What to do:
Retype the lines from the one containing "1316x921 pixels." through the one containing "Action: tap(339, 777)", both included, reproducing each character for character.

Data for this exercise:
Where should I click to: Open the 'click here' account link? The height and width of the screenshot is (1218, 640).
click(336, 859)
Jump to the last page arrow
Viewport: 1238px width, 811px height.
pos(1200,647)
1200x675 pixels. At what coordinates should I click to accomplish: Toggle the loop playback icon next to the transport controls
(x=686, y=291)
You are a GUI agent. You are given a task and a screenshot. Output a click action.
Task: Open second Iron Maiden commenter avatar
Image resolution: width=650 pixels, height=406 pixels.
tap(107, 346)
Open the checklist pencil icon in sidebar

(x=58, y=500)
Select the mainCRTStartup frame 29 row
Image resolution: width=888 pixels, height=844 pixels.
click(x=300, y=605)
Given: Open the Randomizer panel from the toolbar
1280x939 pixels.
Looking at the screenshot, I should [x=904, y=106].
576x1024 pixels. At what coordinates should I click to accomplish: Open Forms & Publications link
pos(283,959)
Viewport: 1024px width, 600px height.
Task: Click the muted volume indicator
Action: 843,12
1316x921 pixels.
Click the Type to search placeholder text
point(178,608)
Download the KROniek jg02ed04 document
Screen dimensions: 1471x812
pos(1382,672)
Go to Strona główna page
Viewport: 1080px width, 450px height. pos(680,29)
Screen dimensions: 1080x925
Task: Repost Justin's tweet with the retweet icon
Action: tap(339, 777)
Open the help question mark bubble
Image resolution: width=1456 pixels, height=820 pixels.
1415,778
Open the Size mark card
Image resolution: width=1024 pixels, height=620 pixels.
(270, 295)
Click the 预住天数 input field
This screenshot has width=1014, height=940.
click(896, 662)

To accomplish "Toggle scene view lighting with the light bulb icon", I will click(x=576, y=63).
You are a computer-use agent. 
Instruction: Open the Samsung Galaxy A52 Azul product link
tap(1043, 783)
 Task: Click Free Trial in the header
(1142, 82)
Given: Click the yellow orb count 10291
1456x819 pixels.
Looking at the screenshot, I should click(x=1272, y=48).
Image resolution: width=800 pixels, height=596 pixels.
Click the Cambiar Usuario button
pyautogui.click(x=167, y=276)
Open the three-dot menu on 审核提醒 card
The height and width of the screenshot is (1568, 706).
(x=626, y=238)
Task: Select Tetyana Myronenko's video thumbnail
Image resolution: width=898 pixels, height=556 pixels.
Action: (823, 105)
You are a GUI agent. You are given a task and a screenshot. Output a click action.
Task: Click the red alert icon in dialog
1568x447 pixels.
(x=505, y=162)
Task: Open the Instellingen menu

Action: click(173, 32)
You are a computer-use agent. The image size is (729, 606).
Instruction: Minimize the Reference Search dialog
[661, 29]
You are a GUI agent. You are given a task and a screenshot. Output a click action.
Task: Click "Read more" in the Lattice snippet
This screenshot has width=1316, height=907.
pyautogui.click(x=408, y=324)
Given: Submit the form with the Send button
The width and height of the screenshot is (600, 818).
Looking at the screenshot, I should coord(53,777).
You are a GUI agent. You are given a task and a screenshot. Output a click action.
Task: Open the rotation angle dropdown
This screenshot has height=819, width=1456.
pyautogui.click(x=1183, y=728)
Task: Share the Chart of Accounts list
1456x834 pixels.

Exercise solution:
1316x921 pixels.
Click the Type to search placeholder text
point(178,608)
Download the KROniek jg02ed04 document
Screen dimensions: 1471x812
pos(1382,672)
Go to Strona główna page
Viewport: 1080px width, 450px height. pos(680,29)
Screen dimensions: 1080x925
Task: Repost Justin's tweet with the retweet icon
Action: tap(339, 777)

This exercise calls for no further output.